SUA TAREFA.
Transcreva fielmente, do trecho sobre os dias da Criação em Gênesis apresentado mais abaixo, a passagem que começa em "Para completar ainda, há" e termina em "de Daniel 8:14.".

Nachmânides diz que o texto de Gênesis em hebraico usa as palavras Vayehi Erev - "Foi a tarde ", mas isso não significa exatamente "Foi a tarde"... Ele explica que as letras hebraicas Ayin , Resh , Bet - a raiz de erev - é o caos . Mistura, desordem. É por isso que à noite é chamado de "erev" , porque quando o sol se põe , a visão fica embaçada . O significado literal é “havia desordem.” A palavra na Torah para "manhã" - Boker - é o oposto absoluto. Quando o sol nasce, o mundo torna-se bikoret, ordenada, capaz de ser discernido. É por isso que o sol não precisa ser mencionado até o dia quatro. Porque a partir Erev (Tarde) para Boker (Manhã) é um fluxo da desordem à ordem. Esse é um dos motivos para os Dias da Criação serem entendidos como "Dias no tempo de Deus". E sobre essa questão da ordem vindo após a desordem, ainda por cima, tem um paralelo bastante curioso com alguns fatos da ciência, mas isso veremos mais adiante.

Para completar ainda, há o fato de que no Livro de Daniel, mais especificamente no capítulo 8 versículo 14, vemos a menção de 2300 dias proféticos - assumidos como não literais, uma vez que foram revelados em visão ao profeta e referem-se ao fim dos tempos - e eles são designados por "tardes e manhãs", exatamente como os dias de Gênesis 1! Alguns estudiosos, em oposição a isso, afirmam que essas ”tardes e manhãs" de Daniel 8:14 referem-se ao sacrifício diário, oferecido no Templo de Jerusalém, toda manhã e toda tarde... mas o problema é que o texto original do hebraico não suporta essa interpretação, conforme pode ser visto nesse link. Assim sendo, esse acaba sendo mais um indicativo de que os Dias de Gênesis 1 são realmente de um "relógio diferente do nosso", visto que possuem a mesma estrutura descritiva dos dias proféticos de Daniel 8:14.

Luz de Gênesis 1

A propósito, cabe também aqui a seguinte pergunta: como poderia haver luz antes do sol, visto que ele teria sido criado no quarto dia? Alguns argumentam que a luz do primeiro dia era apenas uma luz cósmica ou luz proveniente de Deus. Mas temos também uma outra explicação que leva em conta os termos no hebraico original do texto. No primeiro dia, usou-se a expressão: “Haja luz”. A palavra hebraica para “luz” ali é ʼohr, significando luz em sentido geral. Mas, no quarto dia, porém, a palavra hebraica muda para ma·ʼóhr, que se refere a um luzeiro ou fonte de luz.Em Gênesis 1:16, no dia quarto, não se usa o verbo hebraico ba·ráʼ, que significa “criar”. Antes, emprega-se o verbo hebraico ʽa·sáh, que significa “fazer”. Visto que o sol, a lua e as estrelas estão incluídos nos “céus” mencionados em Gênesis 1:1, eles foram criados no primeiro dia. Acredita-se que atmosfera ainda estava sendo formada na separação das águas abaixo do céu e acima da terra no Dia Segundo (Gênesis 1:6-8). Em um dia nublado, com nuvens densas, por exemplo, não se consegue ver o sol, a lua e as estrelas. Assim era até o quarto dia; a partir daí houve a dissipação da neblina e os luminares, que já existiam desde o primeiro dia, se fizeram visíveis da Terra. Portanto, no quarto dia, eles não estão sendo criados, mas apenas se fazendo visíveis da terra. Quando se diz: “Deus os colocou no firmamento do céu para iluminar a terra” (Gênesis 1:17), isso indica que se tornaram, então, visíveis da superfície da terra, designados por Deus com a ideia de no final das contas funcionarem como indicadores de tempo (Gênesis 1:14) para os observadores terrestres. É aí que o Kronos é estabelecido.

DADOS REGISTRADOS.
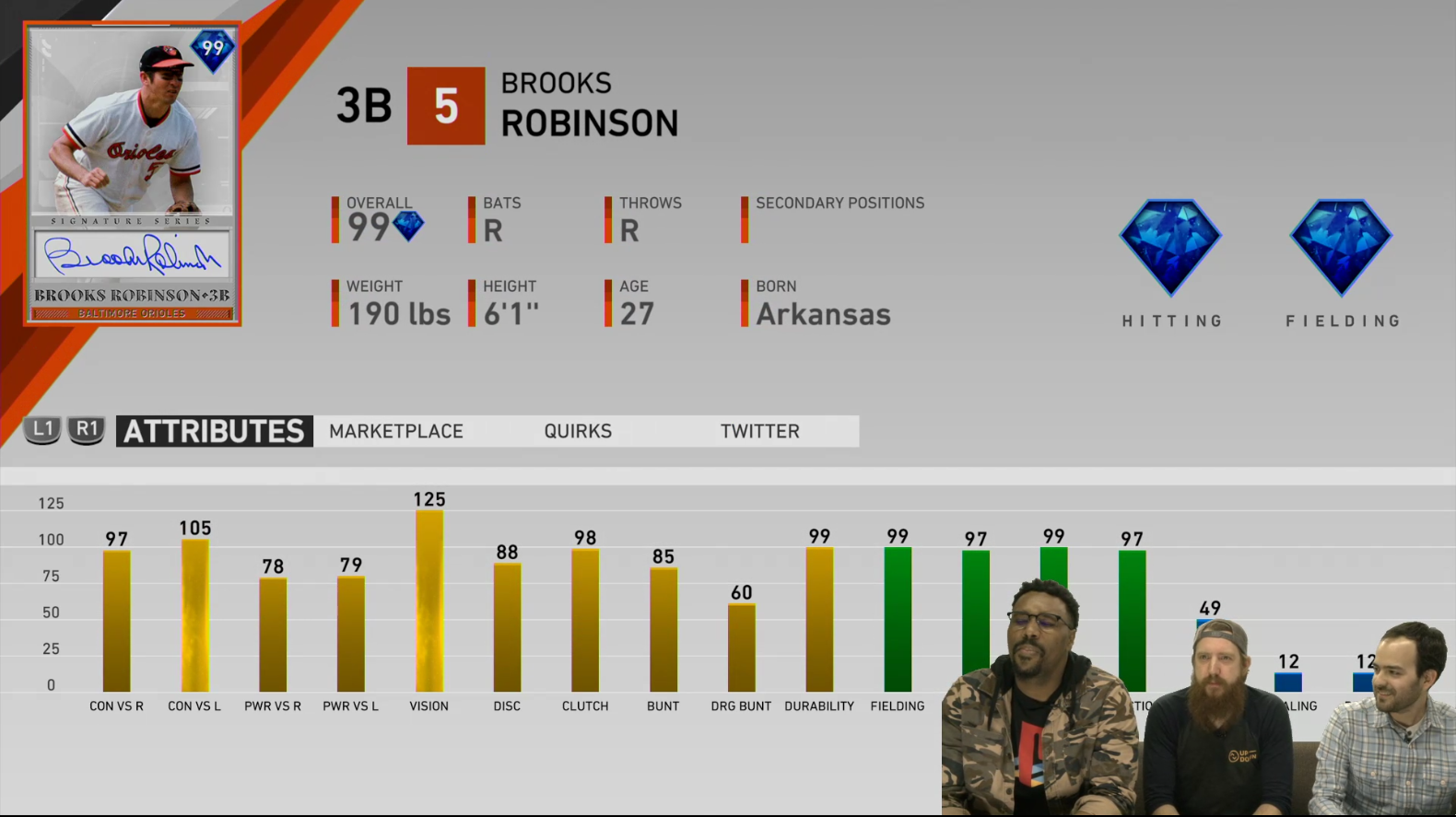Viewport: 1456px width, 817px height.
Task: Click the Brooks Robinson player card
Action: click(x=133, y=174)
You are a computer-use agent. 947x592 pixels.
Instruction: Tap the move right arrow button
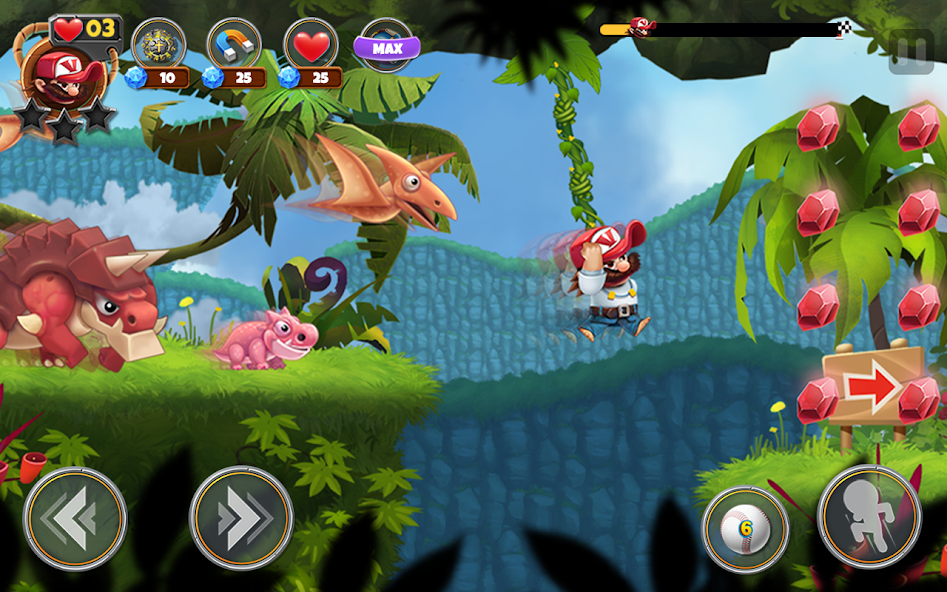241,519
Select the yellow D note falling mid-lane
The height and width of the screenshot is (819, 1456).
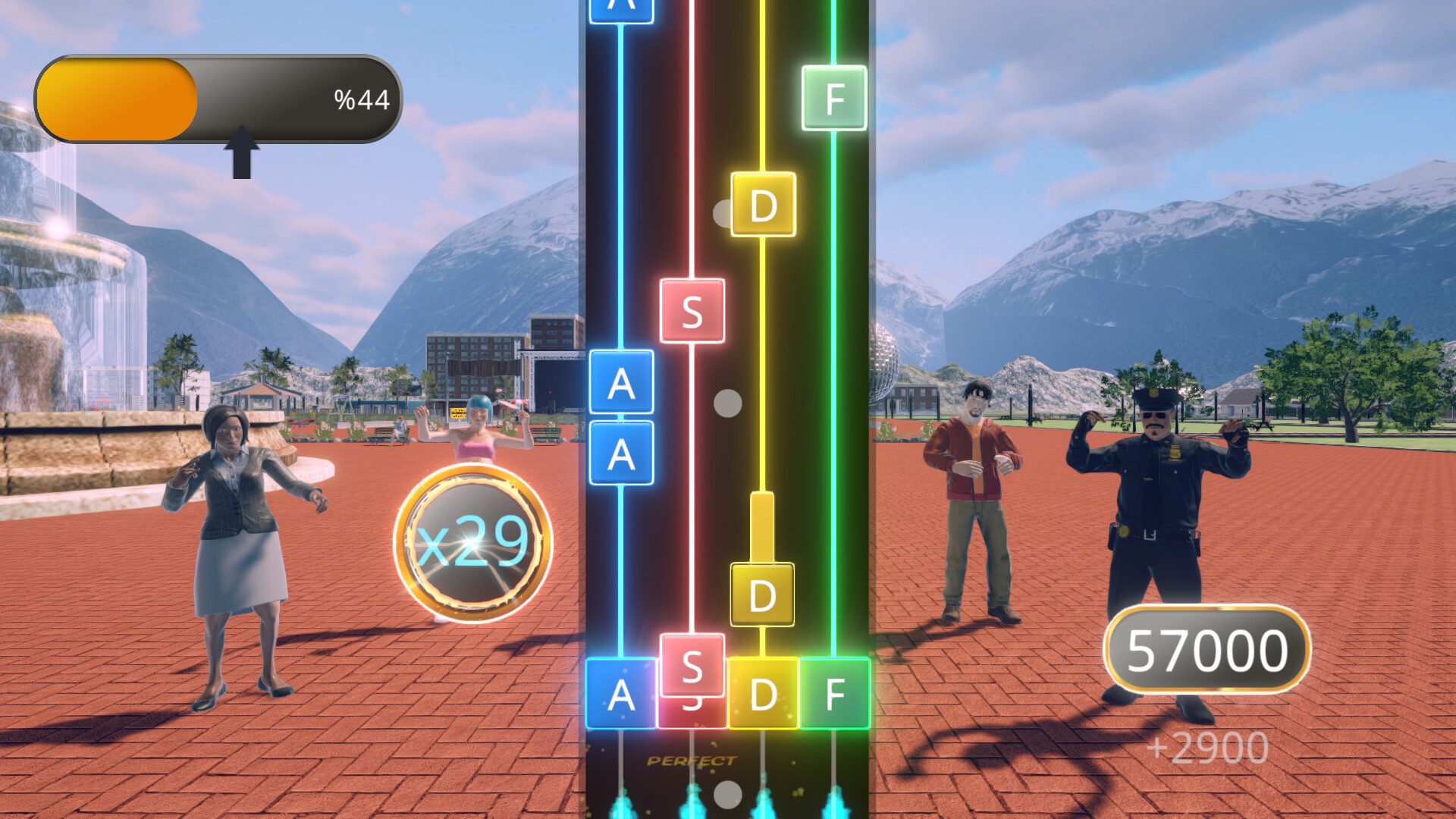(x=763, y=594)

---

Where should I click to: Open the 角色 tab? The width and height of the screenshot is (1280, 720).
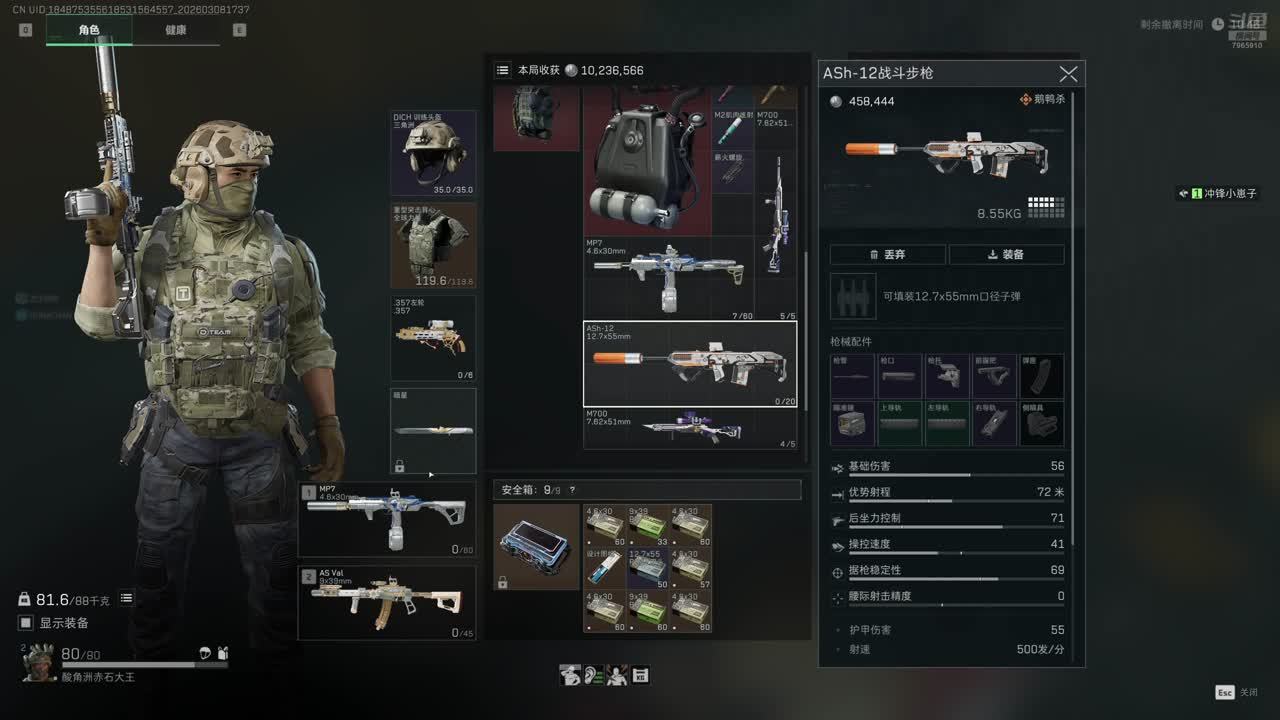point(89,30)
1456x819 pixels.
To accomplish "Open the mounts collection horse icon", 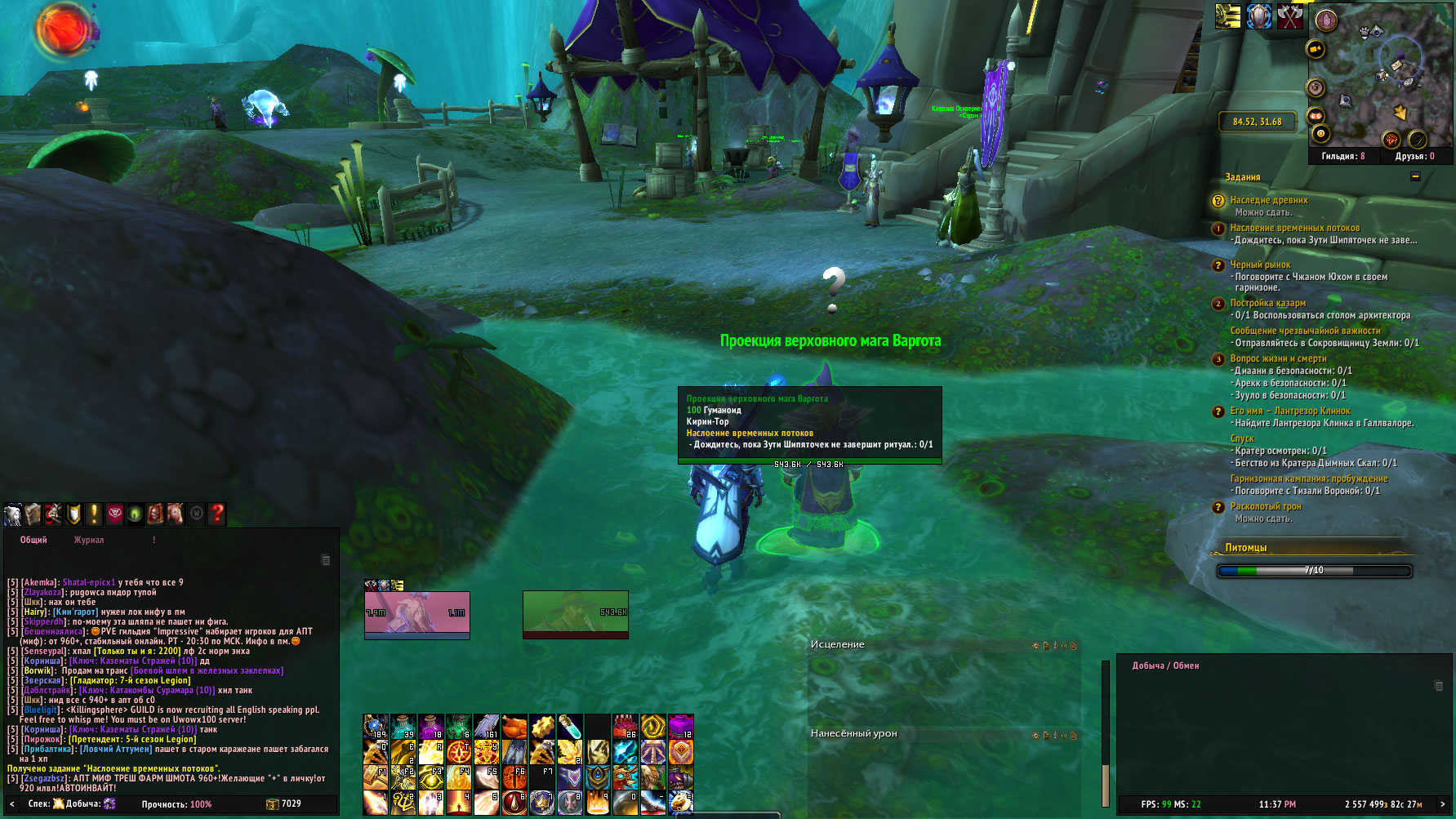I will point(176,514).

TAREFA CONCLUÍDA.
Para completar ainda, há o fato de que no Livro de Daniel, mais especificamente no capítulo 8 versículo 14, vemos a menção de 2300 dias proféticos - assumidos como não literais, uma vez que foram revelados em visão ao profeta e referem-se ao fim dos tempos - e eles são designados por "tardes e manhãs", exatamente como os dias de Gênesis 1! Alguns estudiosos, em oposição a isso, afirmam que essas ”tardes e manhãs" de Daniel 8:14 referem-se ao sacrifício diário, oferecido no Templo de Jerusalém, toda manhã e toda tarde... mas o problema é que o texto original do hebraico não suporta essa interpretação, conforme pode ser visto nesse link. Assim sendo, esse acaba sendo mais um indicativo de que os Dias de Gênesis 1 são realmente de um "relógio diferente do nosso", visto que possuem a mesma estrutura descritiva dos dias proféticos de Daniel 8:14.